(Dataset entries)
================
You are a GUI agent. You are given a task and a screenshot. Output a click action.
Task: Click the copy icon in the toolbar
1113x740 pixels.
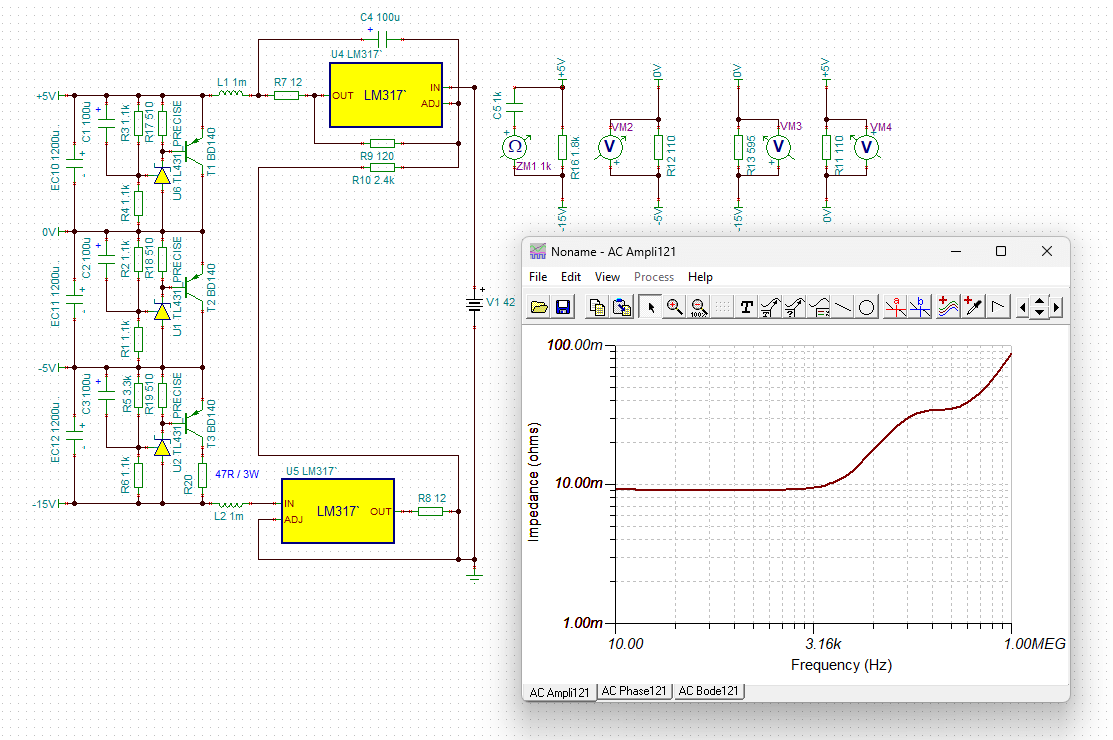click(x=598, y=307)
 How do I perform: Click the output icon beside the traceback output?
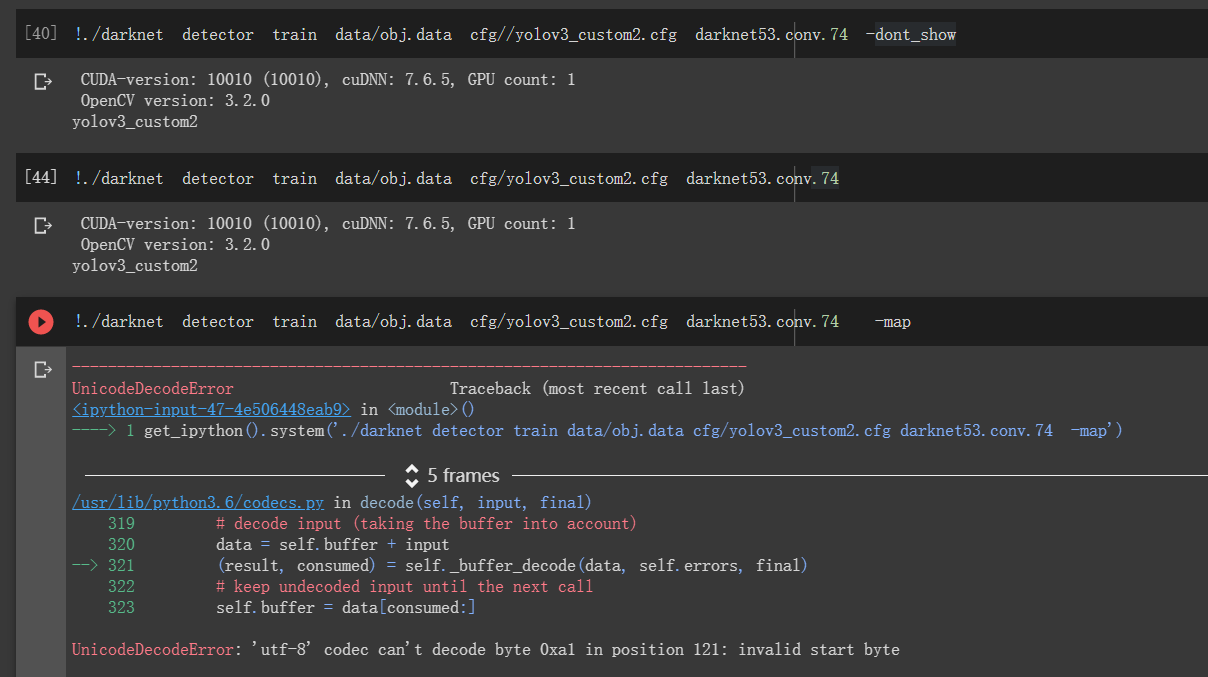(41, 368)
================
> [EXERCISE] Only the text of the records above, copied exactly, should be returned; the pictures stay out.

> [TASK RESPONSE]
You are a GUI agent. You are given a task and a screenshot. Output a click action.
Task: Click the copy icon in the toolbar
1113x740 pixels.
click(x=598, y=307)
 How do I perform: Click the output icon beside the traceback output?
(41, 368)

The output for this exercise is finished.